Breathing PAH is particularly risky during pregnancy. Imagine a ballet with pirouettes and graceful leaps executed with precision timing. Perera says this “exquisite choreography” is a metaphor often applied to the brief, vulnerable prenatal period when genes are programmed and the fetal brain is rapidly developing. Like other toxic chemicals, PAH has the potential to disrupt this developmental dance with possible consequences throughout the child’s life.
In a series of studies based on a cohort of New York City mothers and children, the researchers have linked PAH exposure during pregnancy to developmental delay at age 3, reduced IQ at age 5, and symptoms of anxiety/depression and attention problems at ages 6 and 7.
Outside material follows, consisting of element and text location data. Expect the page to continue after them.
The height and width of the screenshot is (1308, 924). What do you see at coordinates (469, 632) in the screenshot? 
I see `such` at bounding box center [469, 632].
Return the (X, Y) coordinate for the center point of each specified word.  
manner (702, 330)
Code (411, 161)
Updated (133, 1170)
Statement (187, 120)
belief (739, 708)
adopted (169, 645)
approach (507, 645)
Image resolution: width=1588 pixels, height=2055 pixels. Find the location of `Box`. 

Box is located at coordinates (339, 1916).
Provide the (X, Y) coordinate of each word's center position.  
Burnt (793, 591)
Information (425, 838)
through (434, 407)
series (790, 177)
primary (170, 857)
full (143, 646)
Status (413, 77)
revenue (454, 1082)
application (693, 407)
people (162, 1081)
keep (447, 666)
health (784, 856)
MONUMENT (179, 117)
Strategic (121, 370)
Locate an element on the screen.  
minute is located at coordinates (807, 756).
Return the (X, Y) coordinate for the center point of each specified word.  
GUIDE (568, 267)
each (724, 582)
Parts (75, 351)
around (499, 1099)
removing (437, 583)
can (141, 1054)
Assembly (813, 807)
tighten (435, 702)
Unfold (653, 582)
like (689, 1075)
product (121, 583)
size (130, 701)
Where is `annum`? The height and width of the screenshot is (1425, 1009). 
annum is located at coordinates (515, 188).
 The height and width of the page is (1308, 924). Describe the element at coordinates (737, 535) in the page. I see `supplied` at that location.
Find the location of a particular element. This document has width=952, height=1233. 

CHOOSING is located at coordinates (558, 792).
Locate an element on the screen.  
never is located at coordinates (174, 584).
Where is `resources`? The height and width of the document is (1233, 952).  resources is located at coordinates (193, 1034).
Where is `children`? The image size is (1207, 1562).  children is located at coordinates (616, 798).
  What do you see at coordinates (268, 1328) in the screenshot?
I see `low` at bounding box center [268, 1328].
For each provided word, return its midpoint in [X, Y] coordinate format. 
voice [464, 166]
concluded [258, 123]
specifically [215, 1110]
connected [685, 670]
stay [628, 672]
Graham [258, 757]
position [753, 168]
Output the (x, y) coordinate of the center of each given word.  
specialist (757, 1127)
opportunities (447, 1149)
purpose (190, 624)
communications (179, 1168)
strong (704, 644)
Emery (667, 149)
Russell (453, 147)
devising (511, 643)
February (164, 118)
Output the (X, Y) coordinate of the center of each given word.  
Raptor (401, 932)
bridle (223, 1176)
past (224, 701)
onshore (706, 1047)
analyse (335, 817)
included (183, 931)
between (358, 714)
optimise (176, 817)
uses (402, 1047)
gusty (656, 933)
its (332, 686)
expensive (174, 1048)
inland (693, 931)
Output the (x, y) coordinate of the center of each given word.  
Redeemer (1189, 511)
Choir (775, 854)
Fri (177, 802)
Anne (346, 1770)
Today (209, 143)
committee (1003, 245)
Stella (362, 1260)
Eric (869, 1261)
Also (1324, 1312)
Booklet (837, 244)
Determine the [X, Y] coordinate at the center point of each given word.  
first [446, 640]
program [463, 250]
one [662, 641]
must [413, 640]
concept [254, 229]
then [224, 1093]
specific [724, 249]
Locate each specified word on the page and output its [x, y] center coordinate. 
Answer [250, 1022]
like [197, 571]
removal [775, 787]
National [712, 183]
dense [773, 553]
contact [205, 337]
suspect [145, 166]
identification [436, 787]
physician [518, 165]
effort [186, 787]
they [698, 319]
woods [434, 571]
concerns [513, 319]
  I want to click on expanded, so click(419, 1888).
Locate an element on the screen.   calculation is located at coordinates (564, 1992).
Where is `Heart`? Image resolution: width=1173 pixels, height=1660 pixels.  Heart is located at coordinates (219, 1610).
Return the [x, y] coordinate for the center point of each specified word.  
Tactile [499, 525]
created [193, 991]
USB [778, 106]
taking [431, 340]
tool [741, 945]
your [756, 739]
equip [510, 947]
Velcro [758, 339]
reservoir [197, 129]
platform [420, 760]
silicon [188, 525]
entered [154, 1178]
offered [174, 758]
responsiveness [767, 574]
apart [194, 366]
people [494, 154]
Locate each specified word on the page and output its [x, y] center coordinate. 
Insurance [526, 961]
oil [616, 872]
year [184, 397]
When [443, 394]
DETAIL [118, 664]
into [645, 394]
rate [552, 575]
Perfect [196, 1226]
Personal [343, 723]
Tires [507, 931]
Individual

These developmental problems aren’t explained by PAH alone; Perera and others believe a mix of factors is at work, including genes, stress and a range of environmental exposures. The same holds true for ADHD, which is known to have a hereditary component. But genes aren’t the whole story. “Genetic factors are thought to play an important role,” she says, “but by themselves do not appear to account for many of the cases of behavior problems we’re seeing in children.” The new findings suggest that PAH may contribute to ADHD. If replicated, the data open new avenues for prevention.
Unlike the genes we’re born with, environmental pollutants are within human control.
So what’s a pregnant mom to do?
Moving to the country is not a feasible option for most people and anyway PAH is everywhere. Despite the Clean Air Act, there are no pristine areas. At home she can avoid tobacco smoke and candle and burning incense; and use proper ventilation when cooking, especially when grilling. But the bulk of PAH exposure is involuntary; we all need to breathe. Change will only come through stricter emissions standards.
“Mainly this is an issue of public policy,” says Perera. “But people can get informed and become involved in campaigns for cleaner air.”